Since there is no NSP task, the Pooler cannot be trained, so there is no need to add the Pooler to the model.
Therefore, you need to save the embedding and encoder separately when saving,
and read the embedding and encoder separately when loading, so that the trained model cannot get the sentence representation of the CLS layer.
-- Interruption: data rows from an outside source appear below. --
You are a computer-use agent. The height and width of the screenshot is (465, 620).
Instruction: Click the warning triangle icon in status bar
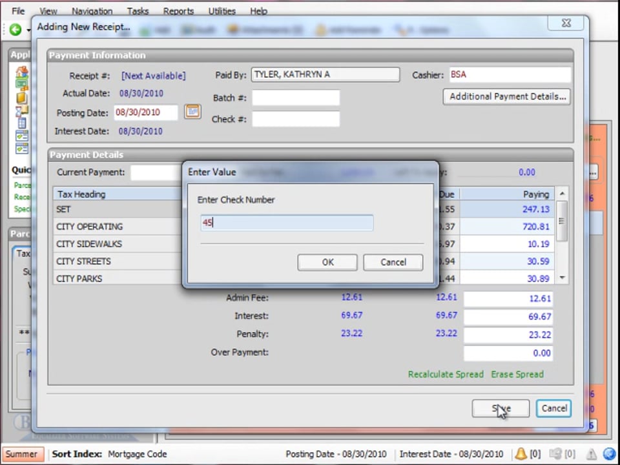point(591,454)
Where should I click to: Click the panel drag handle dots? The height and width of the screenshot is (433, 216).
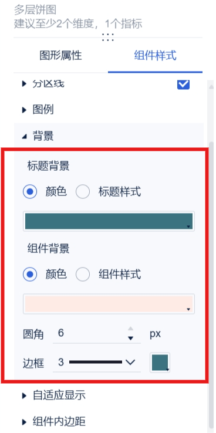pos(108,38)
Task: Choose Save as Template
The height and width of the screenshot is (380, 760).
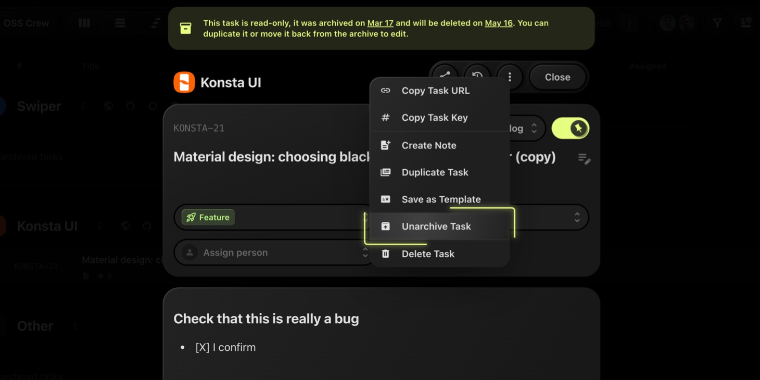Action: coord(441,199)
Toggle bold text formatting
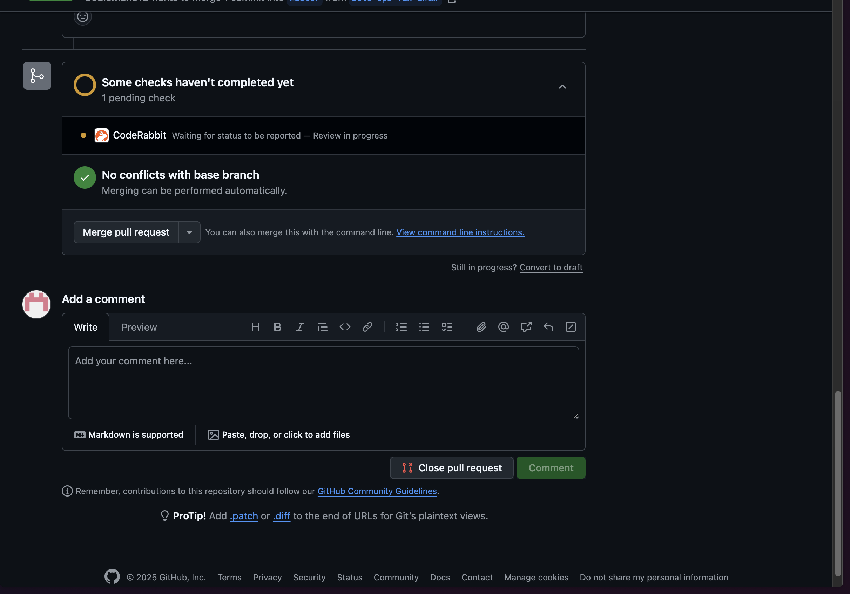 tap(277, 327)
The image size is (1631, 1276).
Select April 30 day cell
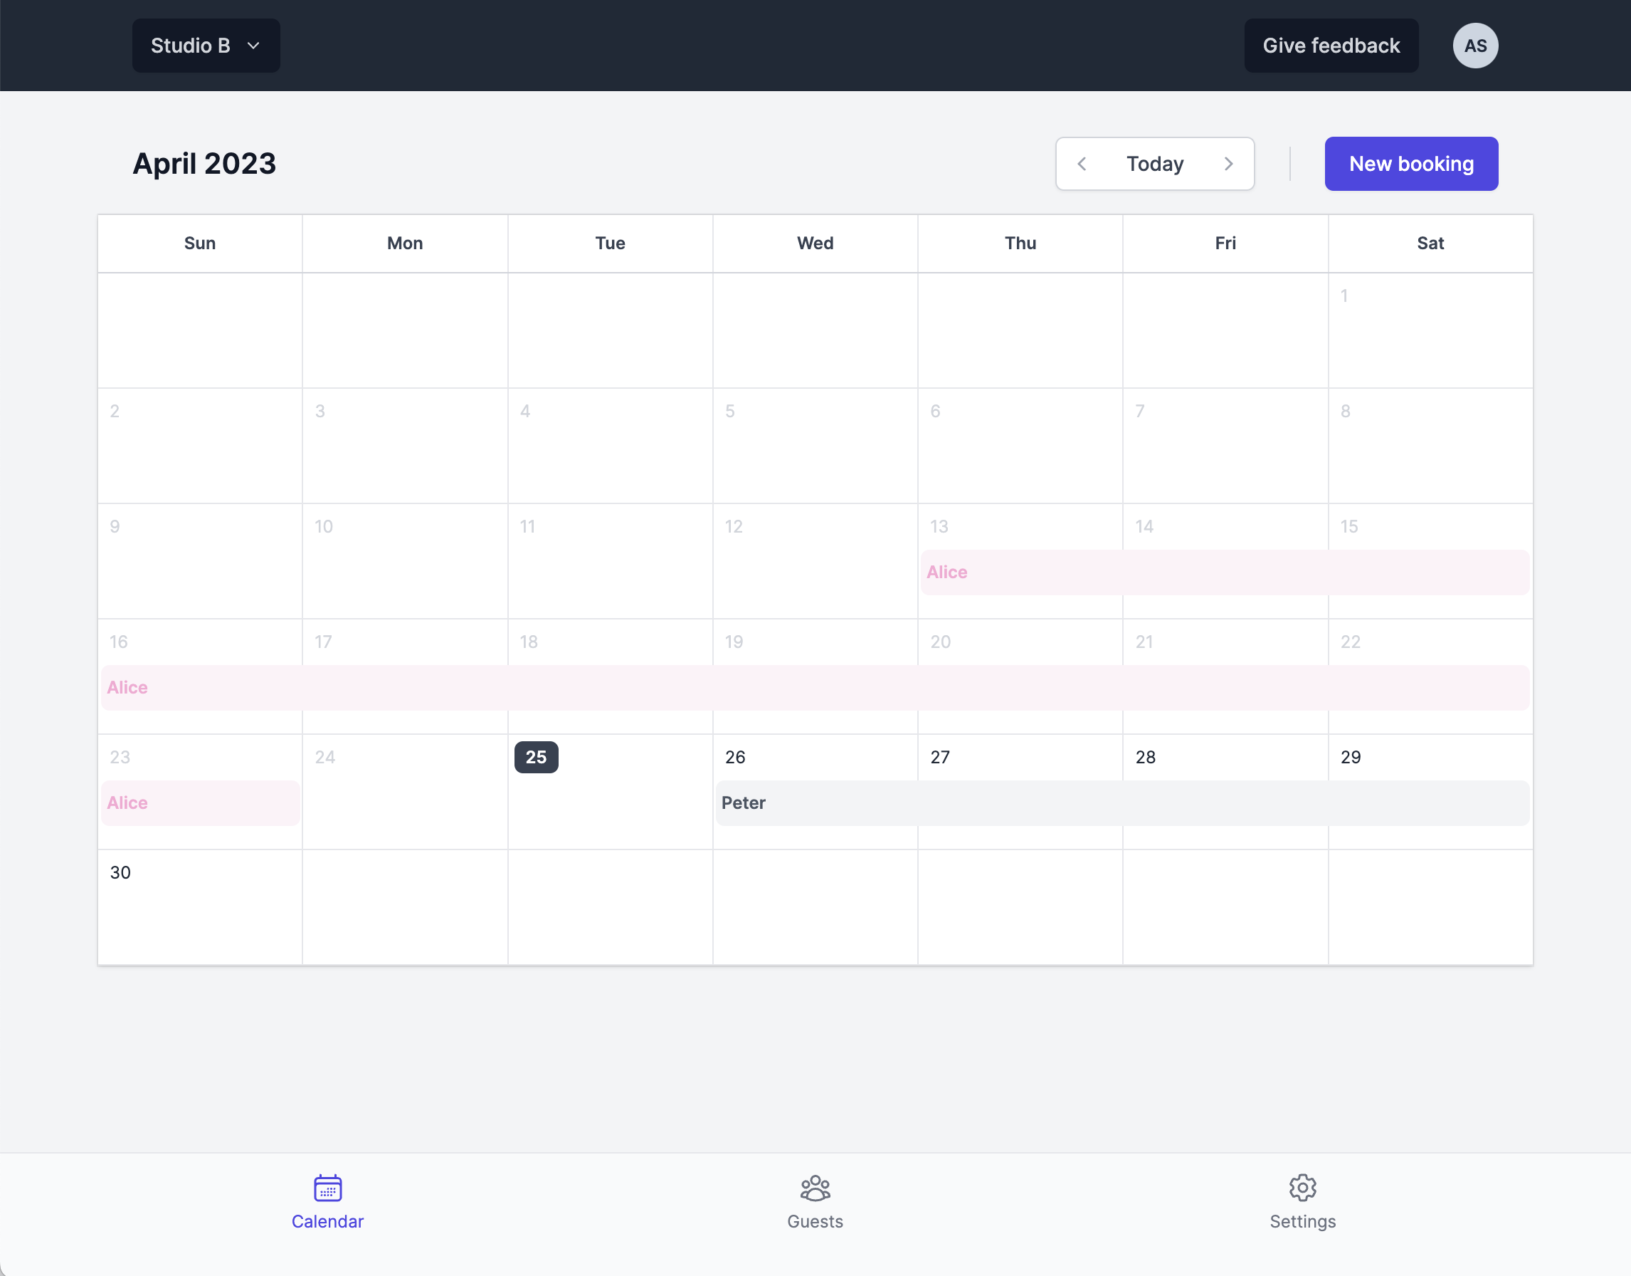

If necessary, you can manually pool it.
torch.save(bert_mlm_model.bert.embeddings.state_dict(), os.path.join(config.save_path, 'bert_mlm_ep_{}_eb.bin'.format(config.epochs)))
torch.save(bert_mlm_model.bert.encoder.state_dict(), os.path.join(config.save_path, 'bert_mlm_ep_{}_ec.bin'.format(config.epochs)))
For loading, after instantiating the bert model, use bert's embedding component and encoder component to read the two weight files respectively.
At this point, the content of this issue is all over. I hope that students who have read this blog can have a deeper understanding of the basic principles of Bert.